## WHAT THE TASK ASKS
Please repeat the records, word for word and without gaps.

========================================================================

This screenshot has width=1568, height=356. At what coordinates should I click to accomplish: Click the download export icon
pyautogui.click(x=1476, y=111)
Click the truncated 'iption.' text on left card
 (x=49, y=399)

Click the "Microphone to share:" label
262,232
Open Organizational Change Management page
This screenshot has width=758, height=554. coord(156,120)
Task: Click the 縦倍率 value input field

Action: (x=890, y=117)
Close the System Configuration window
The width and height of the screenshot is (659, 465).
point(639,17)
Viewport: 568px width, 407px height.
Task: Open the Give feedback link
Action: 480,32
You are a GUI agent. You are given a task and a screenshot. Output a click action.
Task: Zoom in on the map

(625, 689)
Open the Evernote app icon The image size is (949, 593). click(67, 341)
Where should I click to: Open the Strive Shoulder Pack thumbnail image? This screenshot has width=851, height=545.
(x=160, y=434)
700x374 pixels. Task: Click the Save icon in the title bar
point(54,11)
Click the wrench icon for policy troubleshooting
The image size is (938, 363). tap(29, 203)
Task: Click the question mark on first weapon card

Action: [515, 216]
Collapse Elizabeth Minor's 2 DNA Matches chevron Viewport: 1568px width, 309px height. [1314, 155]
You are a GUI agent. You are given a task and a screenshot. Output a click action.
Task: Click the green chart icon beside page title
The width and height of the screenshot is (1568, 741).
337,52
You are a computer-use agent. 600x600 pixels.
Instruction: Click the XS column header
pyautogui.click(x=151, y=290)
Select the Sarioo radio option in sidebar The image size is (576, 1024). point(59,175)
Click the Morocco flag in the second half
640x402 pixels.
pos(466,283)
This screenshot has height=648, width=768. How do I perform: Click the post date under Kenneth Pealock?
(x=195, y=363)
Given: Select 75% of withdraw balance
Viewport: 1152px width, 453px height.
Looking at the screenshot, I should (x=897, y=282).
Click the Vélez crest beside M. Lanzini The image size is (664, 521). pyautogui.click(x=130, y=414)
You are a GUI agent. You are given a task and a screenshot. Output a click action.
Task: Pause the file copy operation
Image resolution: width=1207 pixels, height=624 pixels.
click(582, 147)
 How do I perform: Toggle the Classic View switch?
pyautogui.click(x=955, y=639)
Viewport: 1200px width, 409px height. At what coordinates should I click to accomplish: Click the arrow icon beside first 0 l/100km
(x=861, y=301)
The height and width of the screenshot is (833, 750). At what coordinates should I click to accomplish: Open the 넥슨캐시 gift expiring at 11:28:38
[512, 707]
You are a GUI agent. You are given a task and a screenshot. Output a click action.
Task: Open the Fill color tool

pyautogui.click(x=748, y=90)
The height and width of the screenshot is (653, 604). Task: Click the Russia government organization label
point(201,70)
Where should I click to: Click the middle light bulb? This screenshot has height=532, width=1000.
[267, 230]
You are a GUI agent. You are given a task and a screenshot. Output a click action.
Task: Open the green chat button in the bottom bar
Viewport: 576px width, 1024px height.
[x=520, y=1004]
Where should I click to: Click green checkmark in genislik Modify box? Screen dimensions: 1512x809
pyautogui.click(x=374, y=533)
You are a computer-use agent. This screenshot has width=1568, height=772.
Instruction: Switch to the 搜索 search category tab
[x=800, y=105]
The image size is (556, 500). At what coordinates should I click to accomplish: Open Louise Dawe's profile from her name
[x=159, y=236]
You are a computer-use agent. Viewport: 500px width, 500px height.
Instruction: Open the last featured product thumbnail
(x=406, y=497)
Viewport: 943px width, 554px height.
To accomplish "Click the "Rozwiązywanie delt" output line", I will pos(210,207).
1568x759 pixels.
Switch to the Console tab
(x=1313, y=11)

========================================================================

## SOLUTION TO THIS TASK
This screenshot has width=1568, height=356. At what coordinates should I click to accomplish: Click the download export icon
pyautogui.click(x=1476, y=111)
Click the truncated 'iption.' text on left card
 (x=49, y=399)

Click the "Microphone to share:" label
262,232
Open Organizational Change Management page
This screenshot has width=758, height=554. coord(156,120)
Task: Click the 縦倍率 value input field

Action: (x=890, y=117)
Close the System Configuration window
The width and height of the screenshot is (659, 465).
point(639,17)
Viewport: 568px width, 407px height.
Task: Open the Give feedback link
Action: 480,32
You are a GUI agent. You are given a task and a screenshot. Output a click action.
Task: Zoom in on the map

(625, 689)
Open the Evernote app icon The image size is (949, 593). click(67, 341)
Where should I click to: Open the Strive Shoulder Pack thumbnail image? This screenshot has width=851, height=545.
(x=160, y=434)
700x374 pixels. Task: Click the Save icon in the title bar
point(54,11)
Click the wrench icon for policy troubleshooting
The image size is (938, 363). tap(29, 203)
Task: Click the question mark on first weapon card

Action: [515, 216]
Collapse Elizabeth Minor's 2 DNA Matches chevron Viewport: 1568px width, 309px height. [1314, 155]
You are a GUI agent. You are given a task and a screenshot. Output a click action.
Task: Click the green chart icon beside page title
The width and height of the screenshot is (1568, 741).
337,52
You are a computer-use agent. 600x600 pixels.
Instruction: Click the XS column header
pyautogui.click(x=151, y=290)
Select the Sarioo radio option in sidebar The image size is (576, 1024). point(59,175)
Click the Morocco flag in the second half
640x402 pixels.
pos(466,283)
This screenshot has height=648, width=768. How do I perform: Click the post date under Kenneth Pealock?
(x=195, y=363)
Given: Select 75% of withdraw balance
Viewport: 1152px width, 453px height.
Looking at the screenshot, I should (x=897, y=282).
Click the Vélez crest beside M. Lanzini The image size is (664, 521). pyautogui.click(x=130, y=414)
You are a GUI agent. You are given a task and a screenshot. Output a click action.
Task: Pause the file copy operation
Image resolution: width=1207 pixels, height=624 pixels.
click(582, 147)
 How do I perform: Toggle the Classic View switch?
pyautogui.click(x=955, y=639)
Viewport: 1200px width, 409px height. At what coordinates should I click to accomplish: Click the arrow icon beside first 0 l/100km
(x=861, y=301)
The height and width of the screenshot is (833, 750). At what coordinates should I click to accomplish: Open the 넥슨캐시 gift expiring at 11:28:38
[512, 707]
You are a GUI agent. You are given a task and a screenshot. Output a click action.
Task: Open the Fill color tool

pyautogui.click(x=748, y=90)
The height and width of the screenshot is (653, 604). Task: Click the Russia government organization label
point(201,70)
Where should I click to: Click the middle light bulb? This screenshot has height=532, width=1000.
[267, 230]
You are a GUI agent. You are given a task and a screenshot. Output a click action.
Task: Open the green chat button in the bottom bar
Viewport: 576px width, 1024px height.
[x=520, y=1004]
Where should I click to: Click green checkmark in genislik Modify box? Screen dimensions: 1512x809
pyautogui.click(x=374, y=533)
You are a computer-use agent. This screenshot has width=1568, height=772.
Instruction: Switch to the 搜索 search category tab
[x=800, y=105]
The image size is (556, 500). At what coordinates should I click to accomplish: Open Louise Dawe's profile from her name
[x=159, y=236]
You are a computer-use agent. Viewport: 500px width, 500px height.
Instruction: Open the last featured product thumbnail
(x=406, y=497)
Viewport: 943px width, 554px height.
To accomplish "Click the "Rozwiązywanie delt" output line", I will pos(210,207).
1568x759 pixels.
Switch to the Console tab
(x=1313, y=11)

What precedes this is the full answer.